Slurry ban ends – in theory – for farmers in the west tomorrow

The slurry spreading ban ends for a considerable number of farmers in the west of Ireland tomorrow (January16) according to Ballinasloe-based Teagasc advisor Joe Curtin.

“That’s in theory,” he said.

“The reality is that large tracts of land in the Roscommon area remain fully saturated with water. Slurry cannot be put out on ground where these conditions prevail, as it will simply run-off into watercourses.

“In addition, the current cold snap has led to frozen ground conditions developing in many parts of the north-west. And, again, slurry cannot be spread while these circumstances prevail.”

Curtin acknowledges that many farmers in his catchment area want to get slurry out as quickly as possible.

“Farmers who had their tanks filled with flood water over recent weeks were given a dispensation to spread some slurry.

“This was simply to ease the pressure they were coming under.

“But now that the spreading ban is about to be officially lifted, my strong advice to farmers is to preferentially select the driest parts of their farms when it comes to getting slurry out over the coming weeks.”

Curtin said that the jury is out on whether the recent heavy rains will delay the start of the 2016 grazing season in the west.

“It really depends on the weather over the coming weeks.

“All the grass that was available on farms in November past is still there. But ground conditions will dictate how and when it can be grazed.

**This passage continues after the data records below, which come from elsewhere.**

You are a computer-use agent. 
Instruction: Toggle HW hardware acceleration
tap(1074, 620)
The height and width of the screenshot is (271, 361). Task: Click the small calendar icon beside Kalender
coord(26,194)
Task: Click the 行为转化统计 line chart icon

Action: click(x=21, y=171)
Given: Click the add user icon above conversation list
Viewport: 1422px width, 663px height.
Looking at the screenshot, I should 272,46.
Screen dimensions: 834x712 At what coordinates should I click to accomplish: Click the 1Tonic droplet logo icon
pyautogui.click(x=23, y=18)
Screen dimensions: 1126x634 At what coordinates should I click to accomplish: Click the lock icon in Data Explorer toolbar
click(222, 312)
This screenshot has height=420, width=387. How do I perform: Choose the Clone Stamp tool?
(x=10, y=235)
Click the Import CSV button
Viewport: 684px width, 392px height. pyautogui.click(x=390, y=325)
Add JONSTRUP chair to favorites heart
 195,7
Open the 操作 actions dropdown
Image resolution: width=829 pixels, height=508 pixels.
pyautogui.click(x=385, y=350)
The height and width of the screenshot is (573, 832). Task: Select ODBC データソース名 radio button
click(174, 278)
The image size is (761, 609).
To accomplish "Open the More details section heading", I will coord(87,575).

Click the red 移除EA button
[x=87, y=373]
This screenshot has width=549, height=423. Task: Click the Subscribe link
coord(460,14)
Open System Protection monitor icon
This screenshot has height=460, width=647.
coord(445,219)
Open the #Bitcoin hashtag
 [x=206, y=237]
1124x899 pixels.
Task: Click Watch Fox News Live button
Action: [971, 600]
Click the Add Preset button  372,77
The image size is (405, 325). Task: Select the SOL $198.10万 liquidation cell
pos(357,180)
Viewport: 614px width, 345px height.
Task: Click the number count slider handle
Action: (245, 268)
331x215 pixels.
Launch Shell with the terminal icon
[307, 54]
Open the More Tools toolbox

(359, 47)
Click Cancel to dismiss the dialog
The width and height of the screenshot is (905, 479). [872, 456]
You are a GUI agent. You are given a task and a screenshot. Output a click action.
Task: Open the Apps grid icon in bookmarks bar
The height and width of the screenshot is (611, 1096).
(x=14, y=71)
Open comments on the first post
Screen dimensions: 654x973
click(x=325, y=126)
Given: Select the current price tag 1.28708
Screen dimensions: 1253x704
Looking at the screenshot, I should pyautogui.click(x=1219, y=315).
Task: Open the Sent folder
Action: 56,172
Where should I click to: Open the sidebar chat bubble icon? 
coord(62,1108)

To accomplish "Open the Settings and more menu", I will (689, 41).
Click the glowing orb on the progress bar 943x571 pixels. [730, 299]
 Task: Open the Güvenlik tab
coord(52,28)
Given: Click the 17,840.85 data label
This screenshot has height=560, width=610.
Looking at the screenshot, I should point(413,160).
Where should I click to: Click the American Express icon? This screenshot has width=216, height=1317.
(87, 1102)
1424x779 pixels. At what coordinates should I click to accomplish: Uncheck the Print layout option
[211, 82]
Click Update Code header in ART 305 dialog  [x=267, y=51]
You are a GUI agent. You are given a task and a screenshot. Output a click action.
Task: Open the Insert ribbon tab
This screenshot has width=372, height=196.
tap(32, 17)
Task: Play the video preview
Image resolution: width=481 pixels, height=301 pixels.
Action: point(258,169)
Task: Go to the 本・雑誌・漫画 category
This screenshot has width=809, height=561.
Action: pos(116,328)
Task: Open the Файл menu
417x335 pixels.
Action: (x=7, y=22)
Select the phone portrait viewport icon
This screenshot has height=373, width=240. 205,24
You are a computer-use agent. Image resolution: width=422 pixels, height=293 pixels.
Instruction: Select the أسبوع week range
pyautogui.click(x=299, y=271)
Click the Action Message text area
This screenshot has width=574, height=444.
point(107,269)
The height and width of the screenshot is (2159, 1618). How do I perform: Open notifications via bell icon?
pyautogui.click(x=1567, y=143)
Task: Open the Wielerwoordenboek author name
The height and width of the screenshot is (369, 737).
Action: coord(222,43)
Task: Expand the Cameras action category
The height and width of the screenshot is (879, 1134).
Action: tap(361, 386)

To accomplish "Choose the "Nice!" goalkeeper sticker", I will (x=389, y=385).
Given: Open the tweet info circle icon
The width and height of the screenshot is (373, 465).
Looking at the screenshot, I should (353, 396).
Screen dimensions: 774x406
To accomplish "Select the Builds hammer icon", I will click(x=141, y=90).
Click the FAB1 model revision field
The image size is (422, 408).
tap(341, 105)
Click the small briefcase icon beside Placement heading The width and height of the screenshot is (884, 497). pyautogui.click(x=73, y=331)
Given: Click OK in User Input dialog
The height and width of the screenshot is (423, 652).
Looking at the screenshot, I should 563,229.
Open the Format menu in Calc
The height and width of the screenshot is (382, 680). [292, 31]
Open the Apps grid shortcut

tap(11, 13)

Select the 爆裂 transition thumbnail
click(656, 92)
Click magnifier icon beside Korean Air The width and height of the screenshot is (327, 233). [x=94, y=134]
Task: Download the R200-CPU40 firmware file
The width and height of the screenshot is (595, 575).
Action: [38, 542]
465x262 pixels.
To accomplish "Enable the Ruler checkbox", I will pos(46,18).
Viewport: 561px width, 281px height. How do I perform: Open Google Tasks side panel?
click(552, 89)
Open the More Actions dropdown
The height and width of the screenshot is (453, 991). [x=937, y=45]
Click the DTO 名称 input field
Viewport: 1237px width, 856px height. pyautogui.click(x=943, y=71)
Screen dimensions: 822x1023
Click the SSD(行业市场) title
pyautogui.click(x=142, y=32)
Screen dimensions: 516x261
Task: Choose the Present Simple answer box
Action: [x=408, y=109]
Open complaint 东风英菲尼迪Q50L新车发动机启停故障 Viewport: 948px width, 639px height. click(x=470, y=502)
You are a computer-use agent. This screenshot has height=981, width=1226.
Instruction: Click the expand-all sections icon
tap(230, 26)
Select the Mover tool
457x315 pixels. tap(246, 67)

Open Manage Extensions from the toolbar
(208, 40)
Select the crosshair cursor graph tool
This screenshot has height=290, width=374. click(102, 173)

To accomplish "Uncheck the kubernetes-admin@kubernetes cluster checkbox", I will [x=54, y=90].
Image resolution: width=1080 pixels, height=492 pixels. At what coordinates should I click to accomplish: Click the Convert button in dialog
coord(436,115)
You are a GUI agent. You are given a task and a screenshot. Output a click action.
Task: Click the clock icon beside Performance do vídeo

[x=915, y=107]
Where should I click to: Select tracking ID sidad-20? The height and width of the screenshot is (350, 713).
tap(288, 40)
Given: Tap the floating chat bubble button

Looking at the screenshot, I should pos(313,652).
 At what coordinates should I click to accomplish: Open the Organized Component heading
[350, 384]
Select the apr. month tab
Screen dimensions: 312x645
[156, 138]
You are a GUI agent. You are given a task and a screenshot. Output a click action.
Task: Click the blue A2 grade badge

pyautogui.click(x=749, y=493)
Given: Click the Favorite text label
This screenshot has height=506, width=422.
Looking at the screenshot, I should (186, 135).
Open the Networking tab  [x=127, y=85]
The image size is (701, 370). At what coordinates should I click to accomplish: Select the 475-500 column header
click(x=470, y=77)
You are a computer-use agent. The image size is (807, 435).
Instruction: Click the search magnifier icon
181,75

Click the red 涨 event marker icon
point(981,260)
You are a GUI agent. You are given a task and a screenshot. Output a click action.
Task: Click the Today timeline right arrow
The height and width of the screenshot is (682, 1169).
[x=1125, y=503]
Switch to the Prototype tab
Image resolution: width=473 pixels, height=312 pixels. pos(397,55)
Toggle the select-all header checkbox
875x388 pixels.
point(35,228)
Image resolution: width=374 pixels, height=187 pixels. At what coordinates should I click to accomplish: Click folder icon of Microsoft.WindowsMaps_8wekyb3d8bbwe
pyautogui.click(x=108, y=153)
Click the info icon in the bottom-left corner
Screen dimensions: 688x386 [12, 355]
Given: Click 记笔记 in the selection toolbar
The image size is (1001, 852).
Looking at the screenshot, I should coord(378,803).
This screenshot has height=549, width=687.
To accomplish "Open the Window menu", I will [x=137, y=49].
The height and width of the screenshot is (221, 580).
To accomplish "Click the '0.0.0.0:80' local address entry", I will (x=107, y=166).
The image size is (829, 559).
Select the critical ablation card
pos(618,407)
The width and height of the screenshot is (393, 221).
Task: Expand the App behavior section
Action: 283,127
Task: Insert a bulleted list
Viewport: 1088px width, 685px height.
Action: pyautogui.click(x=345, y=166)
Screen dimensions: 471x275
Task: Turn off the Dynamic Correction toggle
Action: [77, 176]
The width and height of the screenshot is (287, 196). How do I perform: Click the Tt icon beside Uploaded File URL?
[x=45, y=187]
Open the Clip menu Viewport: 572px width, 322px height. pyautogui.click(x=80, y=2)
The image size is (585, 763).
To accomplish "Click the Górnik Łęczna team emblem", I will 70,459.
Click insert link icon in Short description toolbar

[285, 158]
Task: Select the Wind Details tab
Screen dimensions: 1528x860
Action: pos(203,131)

“Large acreages of land adjacent to the Shannon have been underwater for 7 weeks. History has shown that old swards can survive these conditions and should grow on, once ground conditions improve.

“However, more recent re-seeds, containing high levels of perennial ryegrass varieties, may not be as resilient. But we won’t know the extent of any damage created, if any, until the land dries out properly.”

Curtin confirmed that the fodder aid scheme had been welcomed by farmers in the west.

“But there is a group of producers who put in place their own flood defences,” he said.

“In so doing, they managed to save their own forage stocks, but at a considerable costs. There is talk that a second aid scheme will be introduced to complement the fodder support measure. I expect that public representatives in the Galway: Roscommon area will be calling for its immediate introduction.”